Two subspaces are attached to every map: what it crushes to zero and what it can reach. Defined directly from the map, they make rank-nullity a one-line truth and tell you instantly when a map is injective or surjective.

Two subspaces born from a map

Given T: V -> W, two sets organize everything. The kernel is everything that T sends to zero: ker T = { v in V : T(v) = 0 }. The image is everything T actually produces: im T = { T(v) : v in V }. We define both coordinate-free, straight from the map — no matrix needed.

Both are subspaces, and this is worth checking once by hand. If T(u) = 0 and T(v) = 0 then T(u + v) = T(u) + T(v) = 0, so ker T is closed under addition; scaling works the same way. The image is closed because T(u) + T(v) = T(u + v) is itself an output. In Vol I you knew these as the null space and column space of a matrix — same objects, now read off the map.

Injective, surjective, read off instantly

The kernel detects injectivity with a single clean test: T is injective (one-to-one) if and only if ker T = {0}. The proof is short. If ker T = {0} and T(u) = T(v), then T(u - v) = 0, so u - v lies in the kernel, forcing u = v. Conversely a nonzero kernel vector and 0 both map to 0, breaking injectivity.

The image detects surjectivity just as directly: T is surjective (onto) if and only if im T = W. A map that is both injective and surjective is an invertible map — it has a two-sided inverse.

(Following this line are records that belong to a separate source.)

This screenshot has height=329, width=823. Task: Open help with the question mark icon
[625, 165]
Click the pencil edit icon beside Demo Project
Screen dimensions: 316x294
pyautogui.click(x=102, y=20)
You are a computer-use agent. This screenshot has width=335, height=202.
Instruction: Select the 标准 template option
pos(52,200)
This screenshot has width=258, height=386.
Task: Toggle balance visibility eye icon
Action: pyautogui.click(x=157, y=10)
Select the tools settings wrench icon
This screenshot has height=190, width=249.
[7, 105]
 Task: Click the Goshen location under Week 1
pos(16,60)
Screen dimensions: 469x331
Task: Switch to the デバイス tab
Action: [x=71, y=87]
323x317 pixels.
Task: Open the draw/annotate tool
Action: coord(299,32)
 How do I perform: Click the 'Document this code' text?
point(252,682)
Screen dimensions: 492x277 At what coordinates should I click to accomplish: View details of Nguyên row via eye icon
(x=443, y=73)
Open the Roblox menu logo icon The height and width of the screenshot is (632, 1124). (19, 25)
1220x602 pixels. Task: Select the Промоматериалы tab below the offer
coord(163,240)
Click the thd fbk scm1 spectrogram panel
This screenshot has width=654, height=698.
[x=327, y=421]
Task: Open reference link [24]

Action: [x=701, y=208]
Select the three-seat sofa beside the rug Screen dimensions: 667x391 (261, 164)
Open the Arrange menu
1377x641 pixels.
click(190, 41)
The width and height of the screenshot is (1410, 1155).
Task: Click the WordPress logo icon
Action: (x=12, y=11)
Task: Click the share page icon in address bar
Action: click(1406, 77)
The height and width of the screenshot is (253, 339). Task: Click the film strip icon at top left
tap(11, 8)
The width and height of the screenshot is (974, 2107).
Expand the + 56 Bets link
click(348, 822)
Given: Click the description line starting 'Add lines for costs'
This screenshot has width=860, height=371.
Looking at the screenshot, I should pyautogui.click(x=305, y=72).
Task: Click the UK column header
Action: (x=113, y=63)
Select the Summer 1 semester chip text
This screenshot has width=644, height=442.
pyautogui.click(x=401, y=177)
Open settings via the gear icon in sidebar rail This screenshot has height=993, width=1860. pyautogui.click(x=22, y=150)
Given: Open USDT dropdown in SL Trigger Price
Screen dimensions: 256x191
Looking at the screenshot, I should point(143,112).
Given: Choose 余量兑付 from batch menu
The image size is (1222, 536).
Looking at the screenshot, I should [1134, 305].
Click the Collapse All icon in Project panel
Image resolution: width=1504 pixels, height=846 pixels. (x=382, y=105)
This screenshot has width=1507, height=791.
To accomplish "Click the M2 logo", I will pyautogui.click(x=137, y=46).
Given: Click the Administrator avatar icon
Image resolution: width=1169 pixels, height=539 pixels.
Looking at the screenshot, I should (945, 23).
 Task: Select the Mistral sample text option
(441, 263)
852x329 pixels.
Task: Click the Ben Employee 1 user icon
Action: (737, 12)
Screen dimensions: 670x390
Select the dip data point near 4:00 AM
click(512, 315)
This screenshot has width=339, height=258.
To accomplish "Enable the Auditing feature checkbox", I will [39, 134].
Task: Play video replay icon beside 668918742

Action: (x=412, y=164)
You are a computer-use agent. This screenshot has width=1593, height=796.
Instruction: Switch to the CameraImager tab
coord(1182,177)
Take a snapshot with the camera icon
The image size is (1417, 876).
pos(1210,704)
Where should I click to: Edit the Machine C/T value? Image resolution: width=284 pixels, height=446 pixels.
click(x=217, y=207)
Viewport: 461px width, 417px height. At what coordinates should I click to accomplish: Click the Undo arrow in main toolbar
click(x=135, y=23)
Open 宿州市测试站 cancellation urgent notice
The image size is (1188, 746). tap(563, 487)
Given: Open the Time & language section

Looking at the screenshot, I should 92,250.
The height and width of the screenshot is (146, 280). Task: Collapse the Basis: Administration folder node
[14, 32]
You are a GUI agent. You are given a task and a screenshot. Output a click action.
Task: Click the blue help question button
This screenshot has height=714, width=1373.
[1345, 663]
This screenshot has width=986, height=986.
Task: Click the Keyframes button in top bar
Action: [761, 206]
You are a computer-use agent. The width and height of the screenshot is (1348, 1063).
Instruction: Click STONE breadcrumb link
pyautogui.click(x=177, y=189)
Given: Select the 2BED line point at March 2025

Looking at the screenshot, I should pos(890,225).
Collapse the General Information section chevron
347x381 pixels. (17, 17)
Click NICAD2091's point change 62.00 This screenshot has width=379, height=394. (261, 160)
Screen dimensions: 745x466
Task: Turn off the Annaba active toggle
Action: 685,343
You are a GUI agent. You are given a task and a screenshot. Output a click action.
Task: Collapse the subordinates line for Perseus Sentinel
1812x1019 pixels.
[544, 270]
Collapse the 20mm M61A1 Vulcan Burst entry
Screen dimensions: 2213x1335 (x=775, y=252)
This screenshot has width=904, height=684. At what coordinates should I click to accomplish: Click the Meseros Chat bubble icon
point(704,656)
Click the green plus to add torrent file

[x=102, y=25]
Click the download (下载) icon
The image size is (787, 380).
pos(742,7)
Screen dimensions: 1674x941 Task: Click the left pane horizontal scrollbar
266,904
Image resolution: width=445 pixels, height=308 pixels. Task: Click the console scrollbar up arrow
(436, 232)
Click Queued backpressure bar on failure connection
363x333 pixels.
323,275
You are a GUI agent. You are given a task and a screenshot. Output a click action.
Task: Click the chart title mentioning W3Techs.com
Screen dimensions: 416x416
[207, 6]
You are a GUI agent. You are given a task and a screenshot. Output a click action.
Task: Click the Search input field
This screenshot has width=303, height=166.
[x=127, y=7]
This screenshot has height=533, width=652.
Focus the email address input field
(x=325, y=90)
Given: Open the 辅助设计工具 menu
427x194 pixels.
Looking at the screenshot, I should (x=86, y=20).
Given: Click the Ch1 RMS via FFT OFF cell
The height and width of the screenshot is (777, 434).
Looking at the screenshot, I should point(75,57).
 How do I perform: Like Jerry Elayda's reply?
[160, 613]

But beware: between spaces of unequal dimension you can have a one-sided inverse only, and the side that exists tells you exactly which of injective/surjective holds.

  1. A left inverse L with L∘T = id_V exists exactly when T is injective (it undoes T on inputs).
  2. A right inverse R with T∘R = id_W exists exactly when T is surjective (it hits every output).
  3. When both hold, the left and right inverses coincide and T is genuinely invertible.

Rank-nullity, the abstract version

The kernel measures how much T collapses; the image measures how much survives. The total dimension of V splits perfectly between them. This is rank-nullity in abstract form: dim(ker T) + dim(im T) = dim V. No coordinates, no row reduction — it is a statement about the map.

T: R^3 -> R^3,  T(x, y, z) = (x + y, x + y, z)

Kernel: need x + y = 0 and z = 0
  ker T = { (t, -t, 0) }  -> dimension 1

Image: outputs look like (a, a, b)
  im T = { (a, a, b) }    -> dimension 2

Check rank-nullity:
  dim(ker T) + dim(im T) = 1 + 2 = 3 = dim R^3   OK
Kernel plus image dimensions always reconstruct the domain's dimension.